Reproduce, unchanged, the lines between the one holding "The height and" and the last line of the records, including both ends, but no pictures.

BEGIN AVAILABLE RECORDS

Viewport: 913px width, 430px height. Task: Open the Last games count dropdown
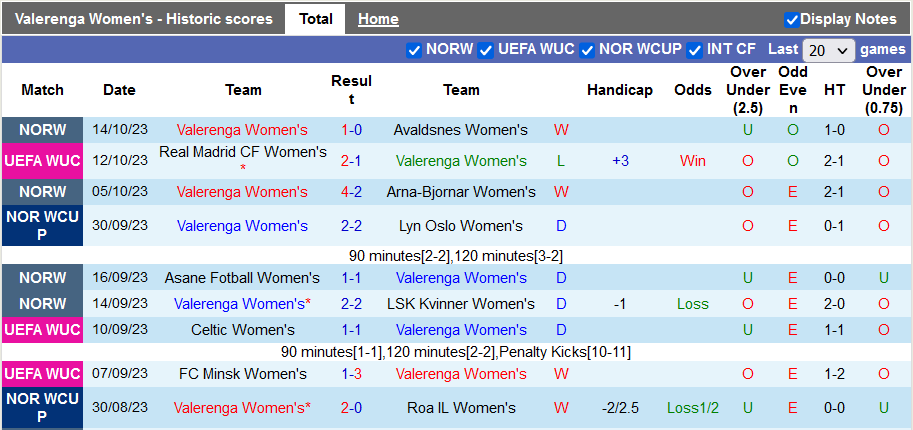829,50

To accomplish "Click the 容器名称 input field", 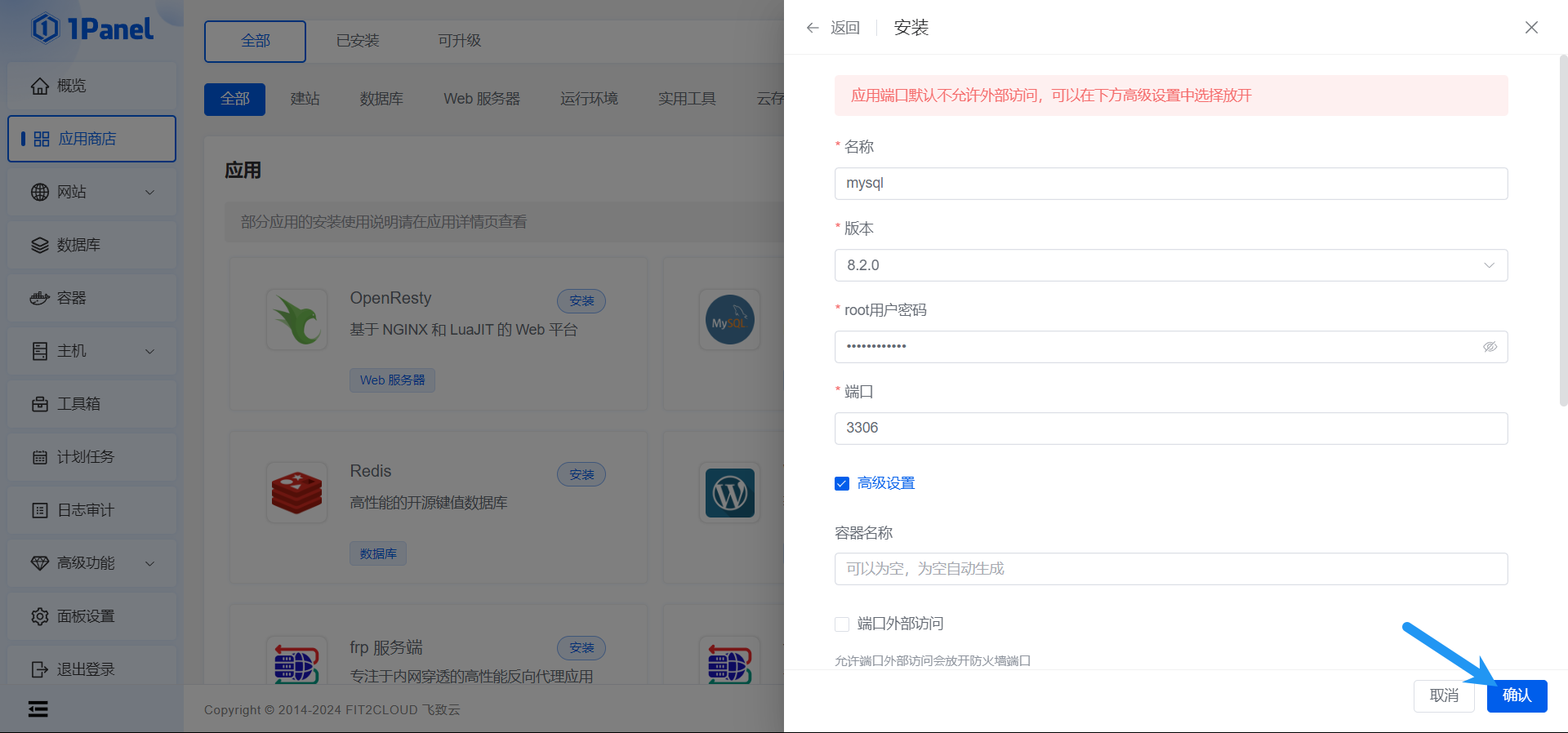I will 1170,569.
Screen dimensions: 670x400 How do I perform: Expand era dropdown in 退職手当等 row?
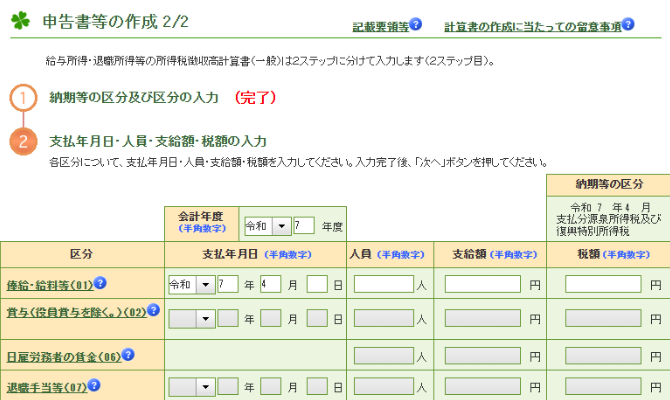click(206, 386)
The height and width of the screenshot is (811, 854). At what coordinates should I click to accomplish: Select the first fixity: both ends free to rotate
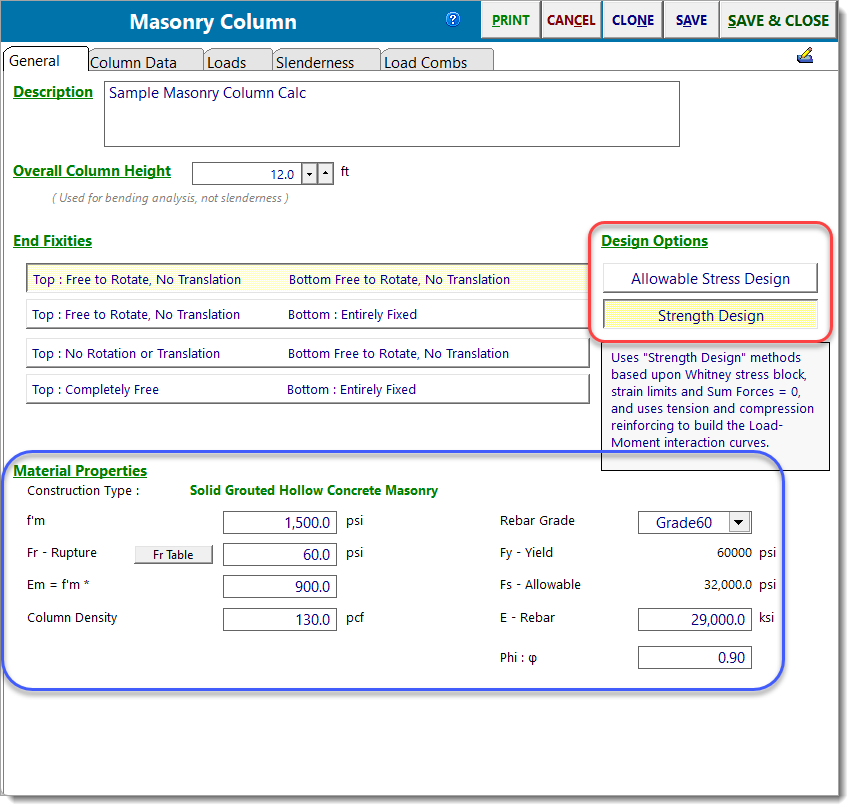point(307,279)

END AVAILABLE RECORDS

* REPLY TO THE EXERCISE
The height and width of the screenshot is (811, 854). At what coordinates should I click to accomplish: Select the first fixity: both ends free to rotate
point(307,279)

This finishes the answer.